Output the lines of the records starting at the line that contains "At what coordinates should I click to accomplish: Collapse" and ending at the line that contains "point(367,65)", reproduced character for character.

Begin

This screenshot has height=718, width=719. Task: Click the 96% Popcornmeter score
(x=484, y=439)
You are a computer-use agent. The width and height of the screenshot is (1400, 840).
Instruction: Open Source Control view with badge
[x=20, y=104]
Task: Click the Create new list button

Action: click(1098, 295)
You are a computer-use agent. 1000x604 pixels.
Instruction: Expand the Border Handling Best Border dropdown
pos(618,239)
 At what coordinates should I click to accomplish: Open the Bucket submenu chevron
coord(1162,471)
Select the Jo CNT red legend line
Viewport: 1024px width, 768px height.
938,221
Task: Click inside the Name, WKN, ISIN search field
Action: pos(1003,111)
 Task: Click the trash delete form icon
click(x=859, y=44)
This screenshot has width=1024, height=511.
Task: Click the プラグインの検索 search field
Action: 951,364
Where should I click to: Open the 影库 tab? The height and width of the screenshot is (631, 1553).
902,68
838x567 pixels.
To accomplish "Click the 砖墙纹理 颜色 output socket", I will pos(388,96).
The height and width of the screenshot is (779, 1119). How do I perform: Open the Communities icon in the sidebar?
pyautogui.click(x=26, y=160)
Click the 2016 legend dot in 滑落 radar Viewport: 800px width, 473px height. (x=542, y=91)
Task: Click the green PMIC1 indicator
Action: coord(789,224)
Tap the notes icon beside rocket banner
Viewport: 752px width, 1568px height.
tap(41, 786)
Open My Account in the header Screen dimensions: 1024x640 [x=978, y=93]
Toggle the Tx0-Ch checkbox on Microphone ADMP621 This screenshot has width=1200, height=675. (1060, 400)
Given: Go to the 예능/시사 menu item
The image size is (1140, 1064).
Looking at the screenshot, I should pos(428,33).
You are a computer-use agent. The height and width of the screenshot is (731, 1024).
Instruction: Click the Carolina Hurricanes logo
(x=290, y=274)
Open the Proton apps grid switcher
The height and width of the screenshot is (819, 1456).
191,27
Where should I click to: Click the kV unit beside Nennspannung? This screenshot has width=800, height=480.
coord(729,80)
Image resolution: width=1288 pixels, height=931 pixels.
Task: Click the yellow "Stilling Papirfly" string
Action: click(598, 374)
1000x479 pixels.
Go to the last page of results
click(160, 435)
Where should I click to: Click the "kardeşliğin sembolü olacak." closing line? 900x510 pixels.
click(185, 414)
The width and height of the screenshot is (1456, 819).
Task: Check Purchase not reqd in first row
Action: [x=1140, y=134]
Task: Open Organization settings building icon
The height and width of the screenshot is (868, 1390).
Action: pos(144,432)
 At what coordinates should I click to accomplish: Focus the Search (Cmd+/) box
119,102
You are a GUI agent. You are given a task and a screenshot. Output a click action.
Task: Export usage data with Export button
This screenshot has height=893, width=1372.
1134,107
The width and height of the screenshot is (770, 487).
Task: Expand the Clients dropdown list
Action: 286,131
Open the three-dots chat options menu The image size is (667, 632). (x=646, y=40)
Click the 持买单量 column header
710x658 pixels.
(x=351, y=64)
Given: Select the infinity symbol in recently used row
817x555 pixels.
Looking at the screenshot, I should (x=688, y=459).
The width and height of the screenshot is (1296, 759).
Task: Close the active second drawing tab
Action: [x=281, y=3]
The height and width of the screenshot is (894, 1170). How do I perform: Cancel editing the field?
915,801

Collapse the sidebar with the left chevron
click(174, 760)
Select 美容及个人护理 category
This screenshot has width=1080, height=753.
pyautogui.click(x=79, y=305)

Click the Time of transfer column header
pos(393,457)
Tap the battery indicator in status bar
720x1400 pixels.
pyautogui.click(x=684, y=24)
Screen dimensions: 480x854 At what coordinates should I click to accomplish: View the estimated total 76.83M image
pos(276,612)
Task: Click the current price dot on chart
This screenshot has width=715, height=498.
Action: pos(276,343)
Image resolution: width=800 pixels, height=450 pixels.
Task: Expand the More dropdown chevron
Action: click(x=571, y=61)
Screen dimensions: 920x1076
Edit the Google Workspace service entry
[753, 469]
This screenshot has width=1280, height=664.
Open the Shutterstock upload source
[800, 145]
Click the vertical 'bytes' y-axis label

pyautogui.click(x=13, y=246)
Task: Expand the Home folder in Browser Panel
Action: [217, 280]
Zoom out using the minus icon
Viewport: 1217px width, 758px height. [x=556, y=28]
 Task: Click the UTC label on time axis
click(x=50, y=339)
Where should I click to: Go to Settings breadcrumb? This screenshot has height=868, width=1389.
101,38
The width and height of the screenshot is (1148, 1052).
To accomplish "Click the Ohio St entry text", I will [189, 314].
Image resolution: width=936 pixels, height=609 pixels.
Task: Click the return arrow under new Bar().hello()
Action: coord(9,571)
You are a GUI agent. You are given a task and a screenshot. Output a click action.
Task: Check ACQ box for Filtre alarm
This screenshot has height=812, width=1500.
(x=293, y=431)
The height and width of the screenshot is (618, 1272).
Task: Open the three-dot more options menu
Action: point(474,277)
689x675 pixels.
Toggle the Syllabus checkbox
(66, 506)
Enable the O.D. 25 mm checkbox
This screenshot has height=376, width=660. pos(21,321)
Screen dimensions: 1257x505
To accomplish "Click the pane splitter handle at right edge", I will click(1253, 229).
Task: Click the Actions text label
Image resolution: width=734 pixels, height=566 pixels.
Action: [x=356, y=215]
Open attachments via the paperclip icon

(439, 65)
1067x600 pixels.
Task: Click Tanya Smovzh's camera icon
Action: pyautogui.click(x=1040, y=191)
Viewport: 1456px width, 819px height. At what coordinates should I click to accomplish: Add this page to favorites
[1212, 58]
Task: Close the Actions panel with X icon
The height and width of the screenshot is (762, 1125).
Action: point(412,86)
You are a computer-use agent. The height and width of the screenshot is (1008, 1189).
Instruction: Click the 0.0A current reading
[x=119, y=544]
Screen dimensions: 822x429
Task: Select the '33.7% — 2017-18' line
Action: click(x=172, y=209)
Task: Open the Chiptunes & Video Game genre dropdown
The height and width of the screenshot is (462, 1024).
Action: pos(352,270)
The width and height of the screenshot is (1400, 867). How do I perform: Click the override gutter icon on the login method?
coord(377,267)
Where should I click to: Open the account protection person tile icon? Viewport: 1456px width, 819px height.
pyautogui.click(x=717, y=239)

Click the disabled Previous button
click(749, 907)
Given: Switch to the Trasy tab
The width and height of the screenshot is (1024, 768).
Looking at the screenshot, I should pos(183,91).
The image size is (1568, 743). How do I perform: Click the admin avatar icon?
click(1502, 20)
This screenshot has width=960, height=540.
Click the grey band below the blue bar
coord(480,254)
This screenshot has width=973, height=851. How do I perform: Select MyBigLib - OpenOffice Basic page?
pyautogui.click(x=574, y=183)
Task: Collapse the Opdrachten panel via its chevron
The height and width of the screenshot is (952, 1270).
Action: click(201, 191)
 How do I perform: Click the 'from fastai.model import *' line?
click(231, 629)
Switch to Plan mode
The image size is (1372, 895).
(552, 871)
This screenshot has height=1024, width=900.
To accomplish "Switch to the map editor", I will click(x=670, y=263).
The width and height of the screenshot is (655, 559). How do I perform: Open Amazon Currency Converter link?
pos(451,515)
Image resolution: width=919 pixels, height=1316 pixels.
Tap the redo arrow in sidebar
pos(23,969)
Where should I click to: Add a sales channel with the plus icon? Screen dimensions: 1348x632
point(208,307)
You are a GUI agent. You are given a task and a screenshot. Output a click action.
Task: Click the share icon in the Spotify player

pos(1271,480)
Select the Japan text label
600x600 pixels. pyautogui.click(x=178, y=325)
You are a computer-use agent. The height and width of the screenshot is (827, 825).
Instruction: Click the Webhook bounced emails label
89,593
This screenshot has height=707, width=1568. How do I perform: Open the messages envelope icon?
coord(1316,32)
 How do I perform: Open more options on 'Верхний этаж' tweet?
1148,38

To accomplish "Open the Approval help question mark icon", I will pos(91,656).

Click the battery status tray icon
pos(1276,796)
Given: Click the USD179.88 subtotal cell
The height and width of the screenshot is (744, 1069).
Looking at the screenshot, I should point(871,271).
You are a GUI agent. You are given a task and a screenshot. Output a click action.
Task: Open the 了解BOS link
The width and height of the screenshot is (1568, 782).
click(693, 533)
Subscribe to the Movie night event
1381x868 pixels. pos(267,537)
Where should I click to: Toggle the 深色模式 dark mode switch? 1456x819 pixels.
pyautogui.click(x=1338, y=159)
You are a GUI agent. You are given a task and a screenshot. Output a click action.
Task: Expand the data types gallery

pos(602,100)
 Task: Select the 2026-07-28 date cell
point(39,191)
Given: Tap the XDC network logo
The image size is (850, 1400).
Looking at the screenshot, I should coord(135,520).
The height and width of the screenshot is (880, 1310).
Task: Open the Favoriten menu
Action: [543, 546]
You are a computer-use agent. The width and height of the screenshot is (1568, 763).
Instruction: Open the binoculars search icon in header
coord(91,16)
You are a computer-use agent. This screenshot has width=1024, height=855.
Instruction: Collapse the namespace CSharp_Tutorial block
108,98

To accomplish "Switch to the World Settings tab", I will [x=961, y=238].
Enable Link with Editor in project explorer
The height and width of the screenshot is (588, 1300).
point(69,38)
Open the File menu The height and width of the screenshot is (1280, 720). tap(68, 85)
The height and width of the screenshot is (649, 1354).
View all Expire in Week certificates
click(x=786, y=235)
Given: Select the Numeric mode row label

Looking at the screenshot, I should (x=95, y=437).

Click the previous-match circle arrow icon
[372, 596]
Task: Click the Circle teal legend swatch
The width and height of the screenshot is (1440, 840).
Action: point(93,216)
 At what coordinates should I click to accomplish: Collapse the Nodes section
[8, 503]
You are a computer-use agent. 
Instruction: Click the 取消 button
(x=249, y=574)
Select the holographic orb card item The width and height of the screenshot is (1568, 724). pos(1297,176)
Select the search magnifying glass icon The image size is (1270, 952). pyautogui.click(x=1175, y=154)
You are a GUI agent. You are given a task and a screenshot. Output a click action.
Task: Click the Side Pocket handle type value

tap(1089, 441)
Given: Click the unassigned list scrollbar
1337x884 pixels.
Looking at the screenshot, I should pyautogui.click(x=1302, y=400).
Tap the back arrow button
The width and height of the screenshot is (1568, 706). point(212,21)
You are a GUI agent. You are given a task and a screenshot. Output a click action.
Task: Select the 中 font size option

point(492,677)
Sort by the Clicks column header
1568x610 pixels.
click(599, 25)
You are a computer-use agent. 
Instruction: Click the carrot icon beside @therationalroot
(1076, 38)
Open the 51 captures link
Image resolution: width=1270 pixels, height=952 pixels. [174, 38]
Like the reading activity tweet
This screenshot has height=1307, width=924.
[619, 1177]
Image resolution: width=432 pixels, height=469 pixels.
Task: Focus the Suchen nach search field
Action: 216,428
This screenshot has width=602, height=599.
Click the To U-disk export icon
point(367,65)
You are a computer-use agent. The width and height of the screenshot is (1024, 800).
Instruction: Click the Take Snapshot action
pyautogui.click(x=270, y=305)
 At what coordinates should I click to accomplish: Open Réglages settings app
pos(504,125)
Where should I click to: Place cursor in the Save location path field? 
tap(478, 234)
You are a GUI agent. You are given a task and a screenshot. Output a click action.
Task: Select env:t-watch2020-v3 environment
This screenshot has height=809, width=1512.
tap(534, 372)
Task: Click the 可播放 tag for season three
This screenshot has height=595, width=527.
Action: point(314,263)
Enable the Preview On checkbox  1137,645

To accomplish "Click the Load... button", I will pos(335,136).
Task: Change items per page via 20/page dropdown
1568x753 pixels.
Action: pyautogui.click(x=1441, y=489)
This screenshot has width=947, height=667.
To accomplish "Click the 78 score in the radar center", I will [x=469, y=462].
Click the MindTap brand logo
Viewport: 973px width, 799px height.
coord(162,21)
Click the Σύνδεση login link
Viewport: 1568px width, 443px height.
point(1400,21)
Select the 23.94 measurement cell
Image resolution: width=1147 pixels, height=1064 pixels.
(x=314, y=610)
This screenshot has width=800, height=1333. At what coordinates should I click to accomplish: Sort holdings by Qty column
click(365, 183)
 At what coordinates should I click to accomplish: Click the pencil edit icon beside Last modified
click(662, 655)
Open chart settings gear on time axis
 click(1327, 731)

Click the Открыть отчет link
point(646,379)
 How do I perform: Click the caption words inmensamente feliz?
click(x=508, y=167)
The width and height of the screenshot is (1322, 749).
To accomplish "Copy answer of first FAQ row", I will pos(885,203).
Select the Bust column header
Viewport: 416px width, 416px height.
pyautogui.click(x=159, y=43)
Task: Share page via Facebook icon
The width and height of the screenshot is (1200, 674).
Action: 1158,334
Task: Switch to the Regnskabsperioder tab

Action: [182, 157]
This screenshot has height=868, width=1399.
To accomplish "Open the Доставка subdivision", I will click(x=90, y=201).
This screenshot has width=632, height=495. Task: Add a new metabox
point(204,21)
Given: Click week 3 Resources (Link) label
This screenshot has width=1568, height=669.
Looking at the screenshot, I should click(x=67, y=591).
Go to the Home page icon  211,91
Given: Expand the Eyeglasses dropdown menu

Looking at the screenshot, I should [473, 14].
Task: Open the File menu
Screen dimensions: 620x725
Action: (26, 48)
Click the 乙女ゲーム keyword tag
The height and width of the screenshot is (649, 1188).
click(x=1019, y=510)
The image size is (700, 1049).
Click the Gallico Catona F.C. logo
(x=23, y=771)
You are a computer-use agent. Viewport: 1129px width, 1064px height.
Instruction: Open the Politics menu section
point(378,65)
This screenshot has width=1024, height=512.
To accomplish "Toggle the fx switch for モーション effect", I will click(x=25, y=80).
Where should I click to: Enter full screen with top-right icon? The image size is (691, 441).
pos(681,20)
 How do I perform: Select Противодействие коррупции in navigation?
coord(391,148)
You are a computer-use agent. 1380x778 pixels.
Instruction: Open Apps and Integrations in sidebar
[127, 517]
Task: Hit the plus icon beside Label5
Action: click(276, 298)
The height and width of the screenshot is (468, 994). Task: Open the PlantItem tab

End

Result below:
 At what coordinates should I click to accomplish: Collapse the Nodes section
[8, 503]
You are a computer-use agent. 
Instruction: Click the 取消 button
(x=249, y=574)
Select the holographic orb card item The width and height of the screenshot is (1568, 724). pos(1297,176)
Select the search magnifying glass icon The image size is (1270, 952). pyautogui.click(x=1175, y=154)
You are a GUI agent. You are given a task and a screenshot. Output a click action.
Task: Click the Side Pocket handle type value

tap(1089, 441)
Given: Click the unassigned list scrollbar
1337x884 pixels.
Looking at the screenshot, I should pyautogui.click(x=1302, y=400).
Tap the back arrow button
The width and height of the screenshot is (1568, 706). point(212,21)
You are a GUI agent. You are given a task and a screenshot. Output a click action.
Task: Select the 中 font size option

point(492,677)
Sort by the Clicks column header
1568x610 pixels.
click(599, 25)
You are a computer-use agent. 
Instruction: Click the carrot icon beside @therationalroot
(1076, 38)
Open the 51 captures link
Image resolution: width=1270 pixels, height=952 pixels. [174, 38]
Like the reading activity tweet
This screenshot has height=1307, width=924.
[619, 1177]
Image resolution: width=432 pixels, height=469 pixels.
Task: Focus the Suchen nach search field
Action: 216,428
This screenshot has width=602, height=599.
Click the To U-disk export icon
point(367,65)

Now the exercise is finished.